The high price of daydreaming
We all knew a few spacey kids in kindergarten who just couldn’t get their acts together. Their desks were a mess, they never knew what they were supposed to be doing, and they’d lose their heads if they weren’t attached.
You won’t be shocked to learn that they probably grew up to make less money than the class overachievers.
But would you believe that the dreamy kids might be doing worse in life than the class cut-up who got sent to the principal’s office for pushing on the playground, goading classmates or talking back to the teacher?
That’s one potential takeaway from a new study published in JAMA Pediatrics. The study compared kindergarten teachers’ assessments of low-income boys’ inattention, hyperactivity and aggression with their employment earnings at ages 35 to 36, based on their tax returns.
Researchers found that the boys who made the most money in their mid-30s were those who acted with empathy in kindergarten — helping, sharing, cooperating, inviting bystanders to join in activities and being a peacemaker in disputes.
But those who fared the worst were not the boys who disobeyed the teacher and bullied, fought, kicked, bit or otherwise intimidated their classmates.
It was the dreamy, inattentive boys who, the researchers estimated, could earn about $3,000 more a year — or nearly $71,000 over the course of a 40-year career — if they were just able to stay focused, concentrate on a task for a sustained period of time and persist through difficulties.
Research on how students succeed has long pointed to executive-functioning skills — selfregulation, planning, organization — as the basis for academic and eventual economic success.
But this is the first study, according to its authors, to make an explicit connection between so-called prosocial behaviors — like being a helper and a peacemaker — and higher lifetime earnings.
And, counterintuitively, it also shows in dollars and cents that the antisocial behaviors that classroom teachers find most alarming — hyperactivity, disobeying, talking back and fighting — aren’t the actions likeliest to impact long-term success.
“We tried to control for IQ, adverse home conditions and the like, but when we unpacked the relationship between performance in kindergarten and later life success, it wasn’t so surprising that being inattentive led to not being able to keep a job,” said Daniel Nagin, a criminologist and statistician from Carnegie Mellon University’s Heinz College and a co-author of the study. “But having done a lot of research on childhood physical aggression, I was surprised that the physical aggression was not associated with lower income in the way that inattention was.”
Though this might seem hohum to those who don’t spend their day with dozens of kids under the age of 7, take it from me: This is an important finding. It offers insight to those of us working hard to train kindergartners well enough to graduate to a first-grade experience that will include sitting still to work for 90 minutes at a stretch, learning to read and write, and performing algebraic functions during math instruction.

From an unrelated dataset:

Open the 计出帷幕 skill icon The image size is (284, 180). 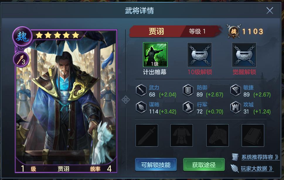(155, 55)
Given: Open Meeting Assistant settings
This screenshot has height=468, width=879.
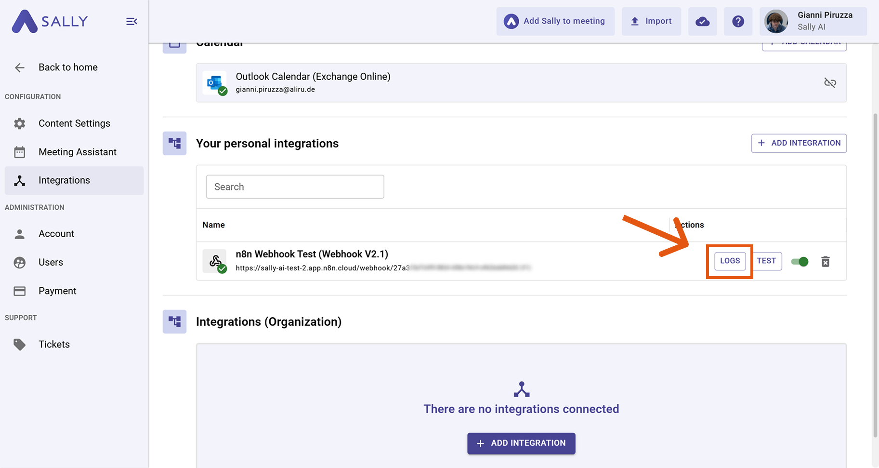Looking at the screenshot, I should (x=77, y=152).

Another remarkable observation we can make is how finely tuned kindergarten teachers are to their students. Nagin confirmed for me that the teacher data were acquired through standard questionnaires.

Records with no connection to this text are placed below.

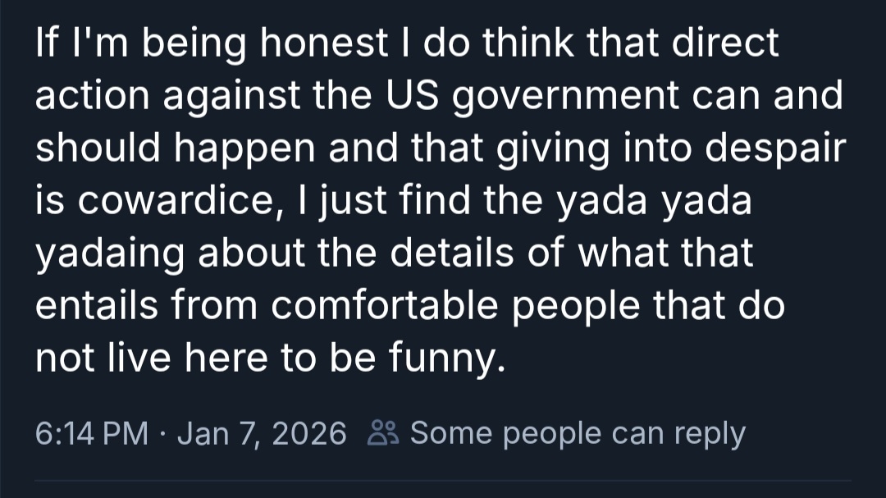Open the 6:14 PM timestamp link
Screen dimensions: 886x498
pyautogui.click(x=92, y=432)
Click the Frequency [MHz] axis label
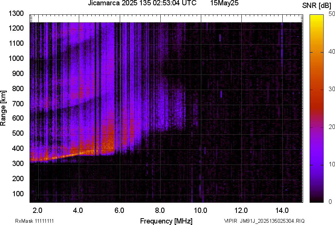 pos(166,221)
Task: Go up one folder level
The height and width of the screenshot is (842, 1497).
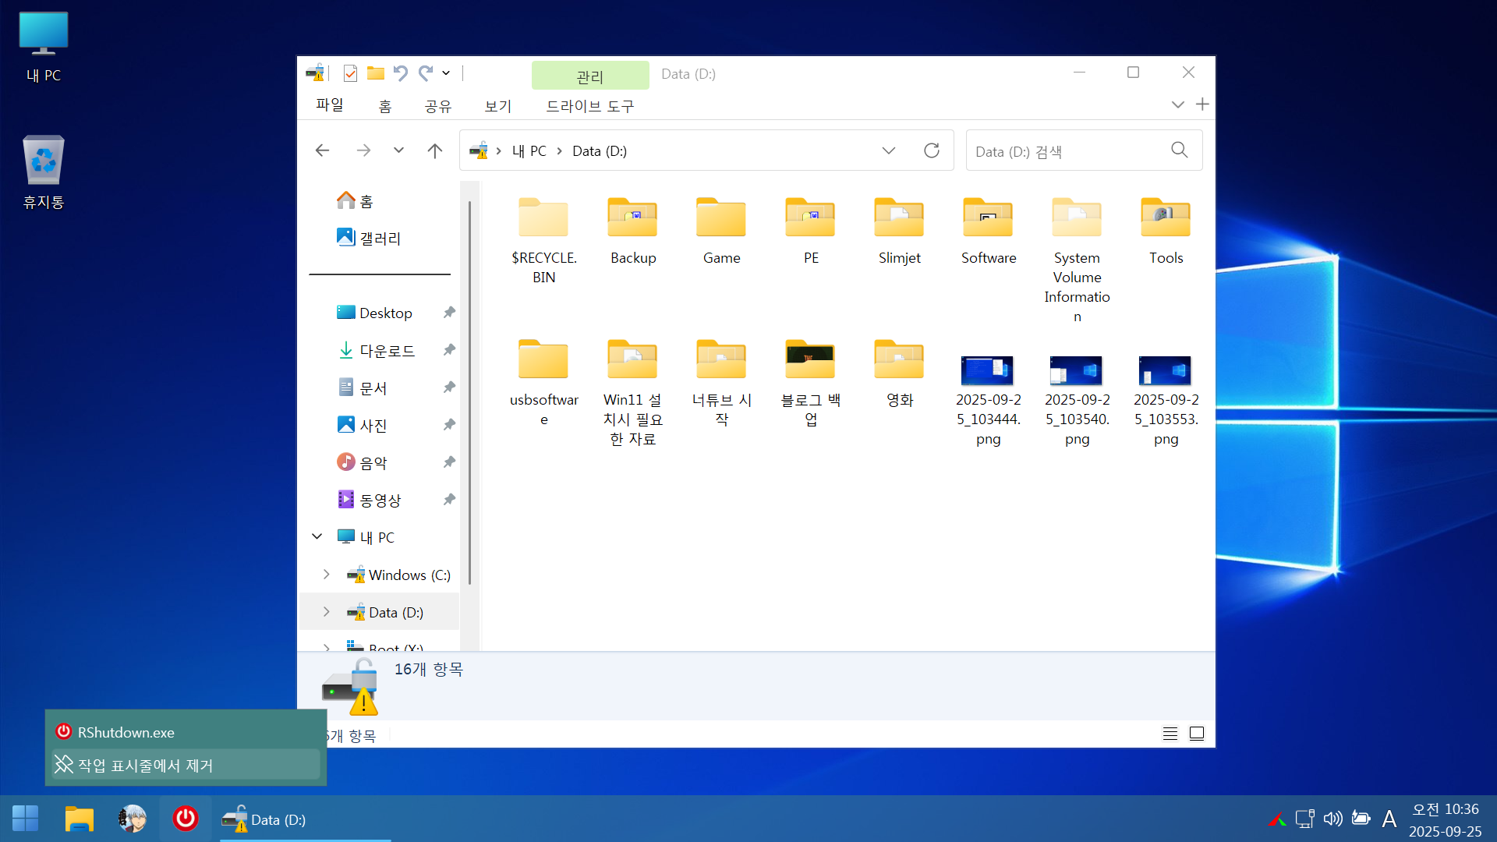Action: point(435,150)
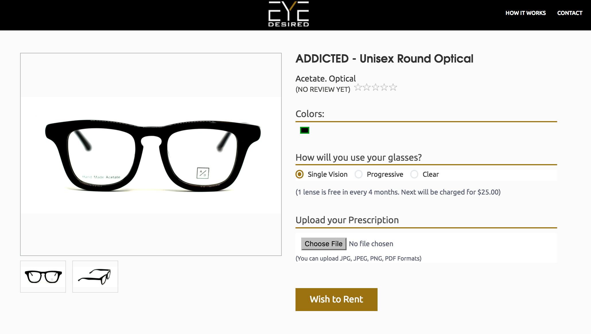Click the empty Clear radio circle
Viewport: 591px width, 334px height.
[x=414, y=174]
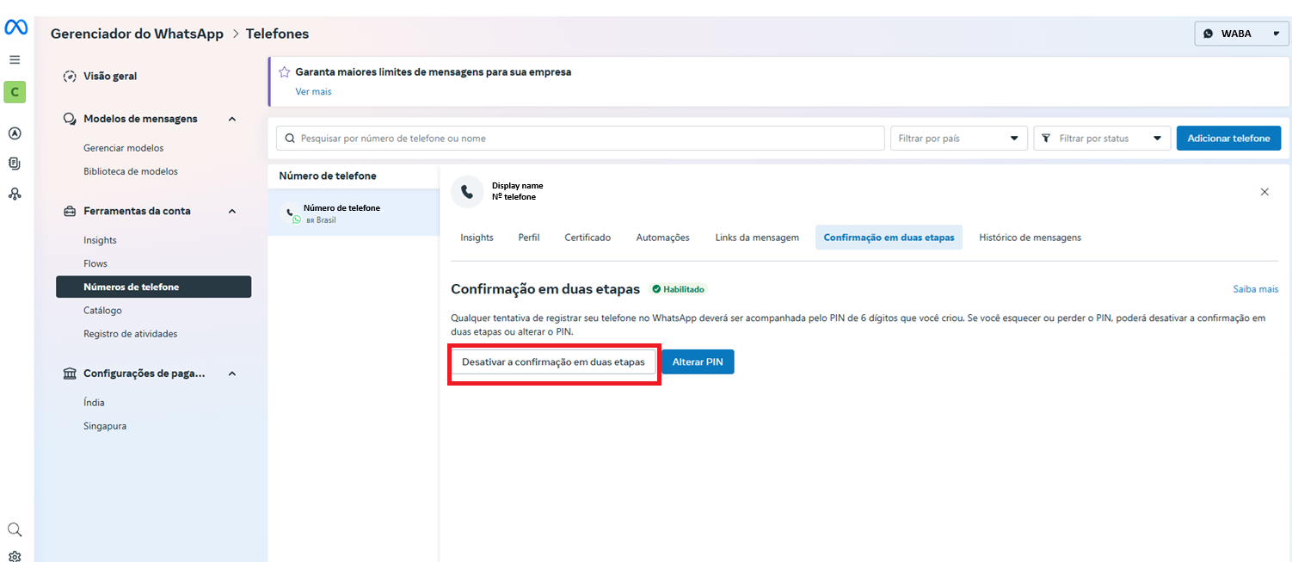This screenshot has height=562, width=1292.
Task: Click the star icon in the banner
Action: point(284,72)
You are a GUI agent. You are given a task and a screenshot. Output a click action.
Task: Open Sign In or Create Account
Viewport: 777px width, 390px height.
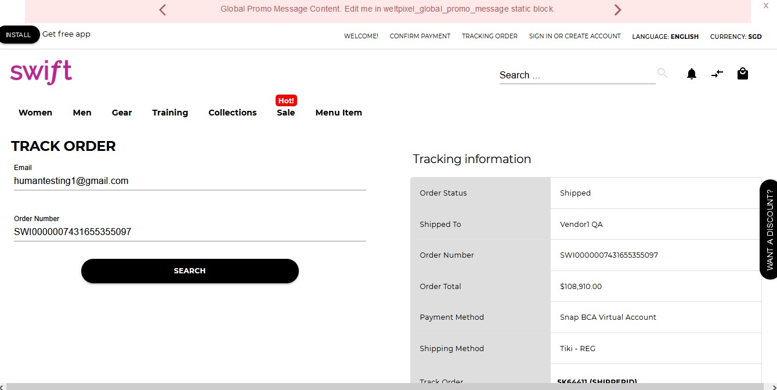(x=574, y=36)
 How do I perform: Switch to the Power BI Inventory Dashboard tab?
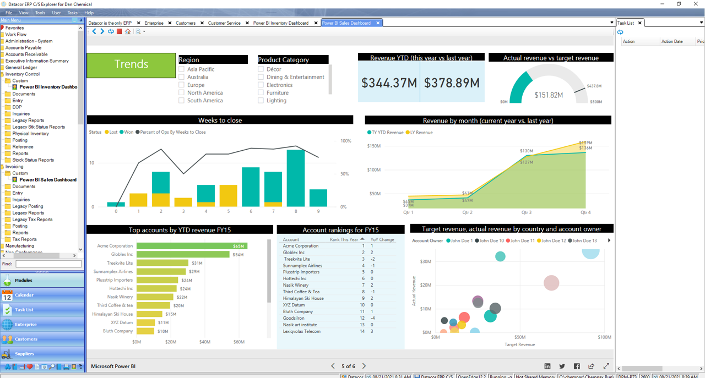coord(281,23)
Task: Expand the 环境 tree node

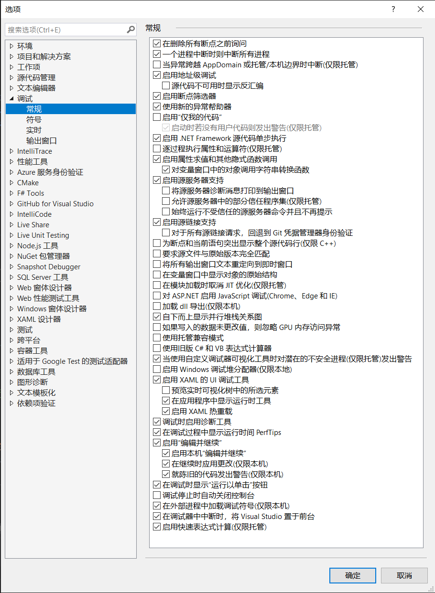Action: [11, 46]
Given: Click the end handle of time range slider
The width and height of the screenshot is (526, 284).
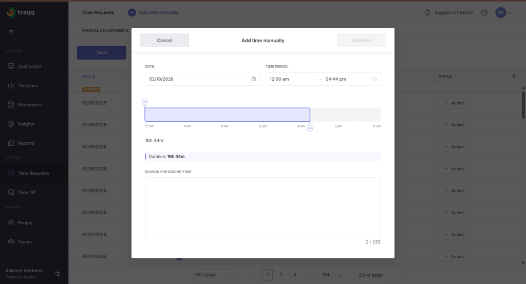Looking at the screenshot, I should [x=310, y=128].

“The kindergarten teachers effectively identified students who may have benefited from additional help just by using their observational skills — they weren’t specifically trained to make these assessments,” Nagin said.

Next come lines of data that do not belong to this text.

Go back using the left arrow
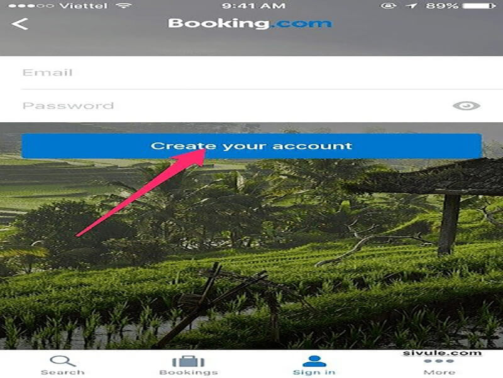Image resolution: width=503 pixels, height=378 pixels. pyautogui.click(x=20, y=24)
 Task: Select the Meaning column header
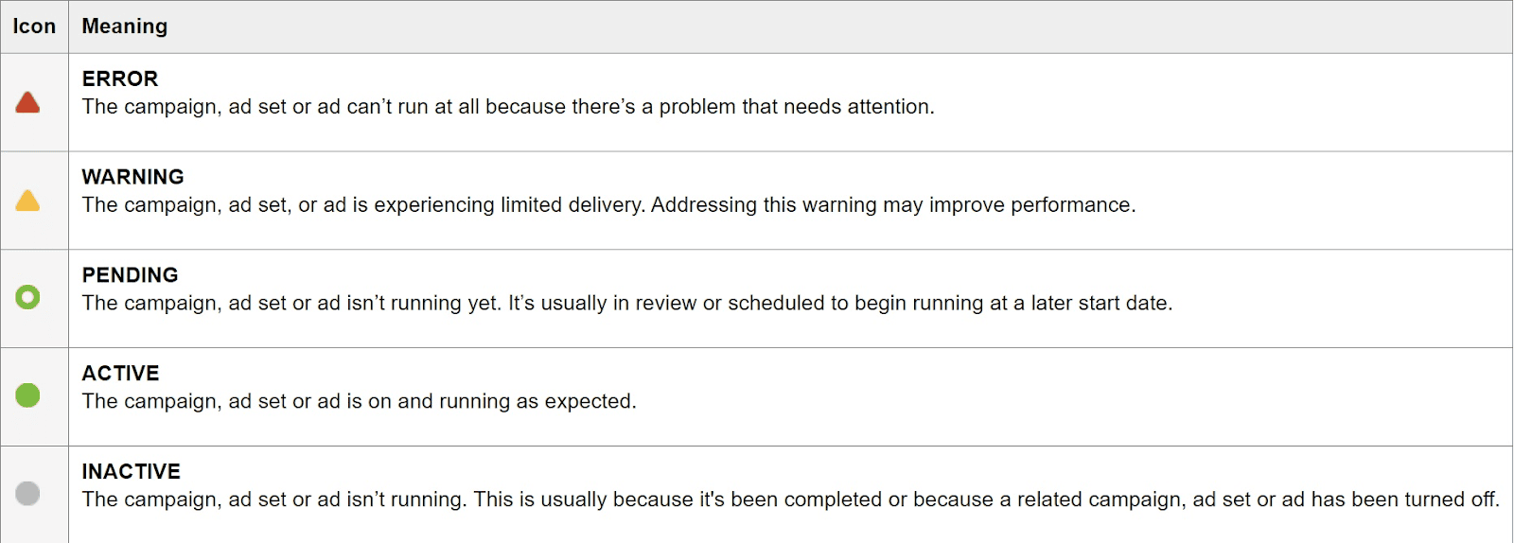(125, 26)
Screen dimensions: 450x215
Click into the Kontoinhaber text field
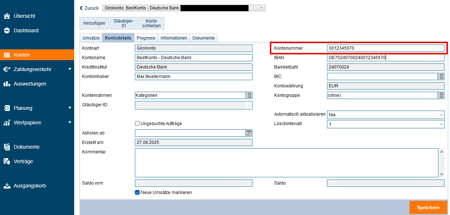click(194, 77)
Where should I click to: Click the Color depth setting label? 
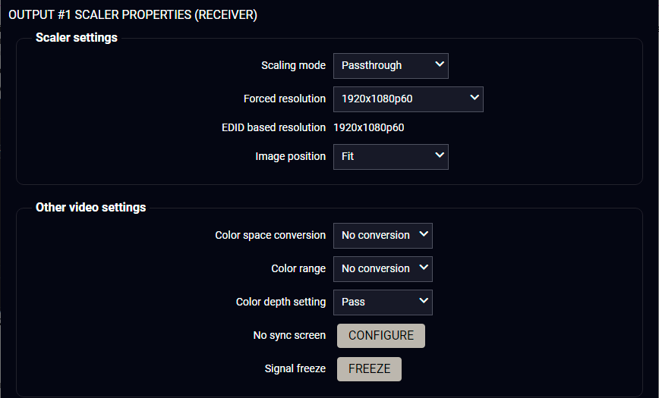pyautogui.click(x=281, y=302)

As with any other individual research study, no matter how well constructed, it’s unwise to overgeneralize. This analysis was, after all, conducted on white, low-income boys in Montreal, Canada, who, presumably, were largely immune from the systemic racism and deep socioeconomic disparity that impact many elementary school students in the United States.
But it is fascinating, noteworthy and maybe a little unsettling to reframe bullying, disobedient or aggressive behaviors in children as young as 5 or 6 as something other than strictly a lack of executive-function skills.
And, potentially, it’s hopeful to imagine that youngsters who exhibit such behaviors may have the capacity to channel their impulses toward some eventual good.
America’s entire education apparatus, however, will be upended if the venerated “dreamy and creative” students that sappy educational motivation posters valorize because they “march to the beat of their own drummer” turn out to not be the next Steve Jobs, but the kids that need the most worrying about — and appropriate intervention.
Esther Cepeda is syndicated by The Washington Post Writers Group.